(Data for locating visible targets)
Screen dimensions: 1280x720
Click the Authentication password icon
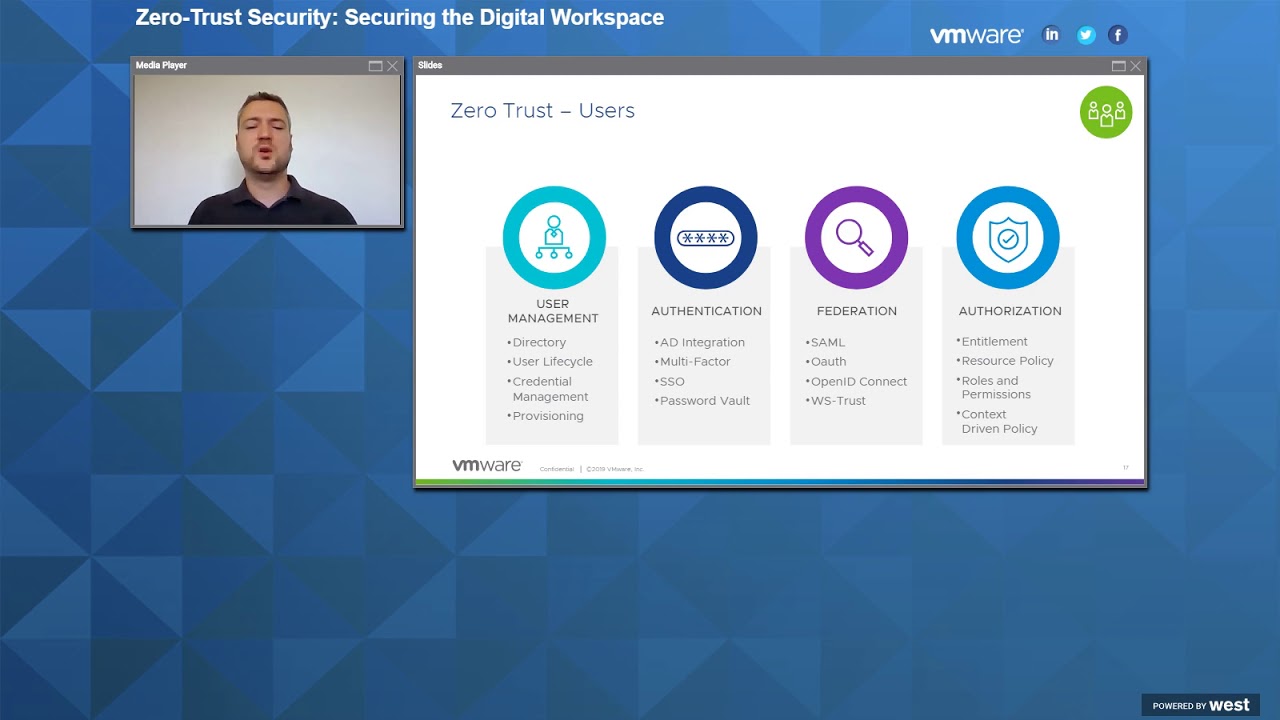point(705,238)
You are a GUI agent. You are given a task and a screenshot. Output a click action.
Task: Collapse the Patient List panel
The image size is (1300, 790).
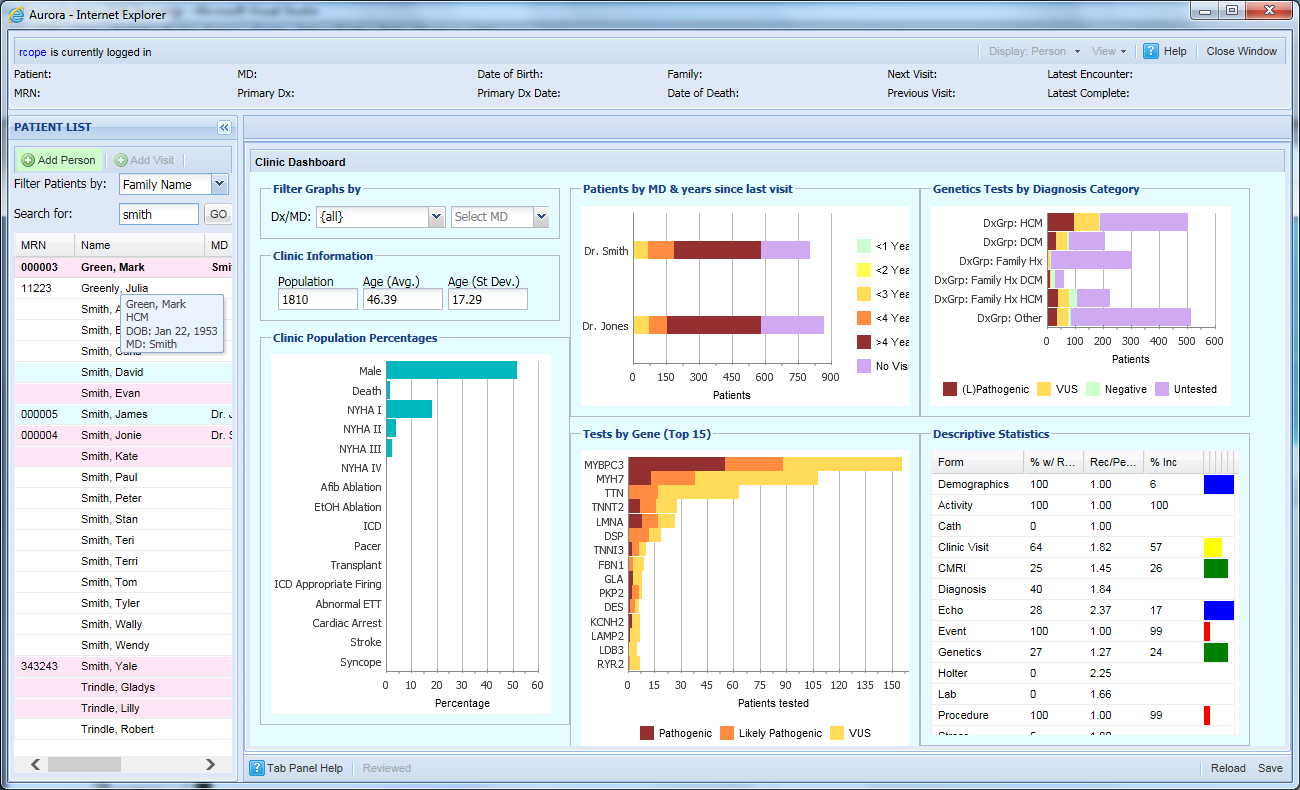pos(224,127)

◆ WORK TO COMPLETE
Echo the stretch of rows from the line containing "You are a GUI" through the end of the rows, keeping every line unchanged but leaving out the pictures.

◆ FULL RESPONSE
You are a GUI agent. You are given a task and a screenshot. Output a click action.
Task: Collapse the Patient List panel
The image size is (1300, 790).
pos(224,127)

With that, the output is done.